DarwinHealth
- Type: Private
- Founded: 2015
- Founders: Andrea Califano Gideon Bosker
- Headquarters: New York, United States
- Website: darwinhealth.com

= DarwinHealth =

American biomedical company

DarwinHealth is an American biomedical company that uses algorithms and mathematical models in combination with wet lab experiments to develop cancer medicine. It is headquartered in New York, U.S.

==History==
DarwinHealth was founded in 2015 by Andrea Califano and Gideon Bosker.

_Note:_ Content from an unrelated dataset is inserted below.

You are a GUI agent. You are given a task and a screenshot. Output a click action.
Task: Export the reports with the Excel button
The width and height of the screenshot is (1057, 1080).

Their collaboration began after a meeting in the British Virgin Islands in 2013. The company's approach is to utilize algorithms developed in the Califano Lab at Columbia University to help physicians identify transcription factors in tumors and to predict potential drug targets and treatments.

In 2018, Daiichi Sankyo and DarwinHealth entered into a research collaboration centered on identifying novel cancer targets.

In 2019, DarwinHealth and Celgene entered into a scientific collaboration to prioritize the oncology-relevant bioactivity of oncology compounds using its algorithmic framework with the goal of identifying their mechanism of action (MOA) against Master Regulator (MR) proteins.

In 2021, Bristol Myers Squibb collaborated with DarwinHealth to explore compounds that might target master regulators within their compound library. In October 2021, DarwinHealth and Prelude Therapeutics collaborated to identify biomarkers for oncology drug trials.

==Research==
In 2016, Andrea Califano of DarwinHealth, together with his colleague Mariano Alvarez, introduced the concept of "oncotecture" in a paper published in Nature Reviews Cancer. They elucidated "master regulator" proteins that consistently impact tumor development across various patients. By analyzing gene-expression profiles from 20,000 tumor samples, Califano identified approximately 300 potential master regulators across 36 tumor types. These proteins primarily influence transcription.

In 2019, in a New England Journal of Medicine article titled, "Oral Selinexor–Dexamethasone for Triple-Class Refractory Multiple Myeloma", analyzed patients from the STORM clinical trial for multiple myeloma. In this trial, patients were treated with the XPO1 inhibitor selinexor. DarwinHealth scientists identified a Linear Discriminant Analysis (LDA) classifier using VIPER-assessed activity of only four proteins (IRF3, ARL2BP, ZBTB17, and ATRX). The DarwinOncoMarker achieved a predictability measure (AUC = 0.862) in distinguishing responders from non-responders, a finding also confirmed in an independent cohort.

In 2022, researchers from DarwinHealth published a paper in Current Protocols outlining the methodologies of the DarwinOncoDiscovery cancer drug discovery platform. The protocol identifies tumor checkpoint MRs from patient samples and selects relevant in vitro and in vivo models to discern tissue-specific drug MOAs. This method refines preclinical drug validations, enhancing the selection process for clinical trial participants.

In 2024, DarwinHealth applied its VIPER algorithm, an artificial intelligence tool, to analyze tumor gene expression data and assess how existing drugs might interact with specific cancer-related proteins. The platform was used in clinical trials for rare and treatment-resistant cancers, such as renal carcinoma, gastroenteropancreatic neuroendocrine tumors, breast cancer, prostate cancer, and pancreatic carcinoma. Pharmaceutical companies, including Bristol Myers Squibb, incorporated the technology to examine over 1,500 oncology-related compounds. Published trial results from 2024 indicated that the DarwinOncoTarget tool correctly predicted patient responses to HDAC6 inhibitors in breast cancer cases. The DarwinOncoTreat tool showed a 91% accuracy rate in predicting treatment responses across multiple tumor types.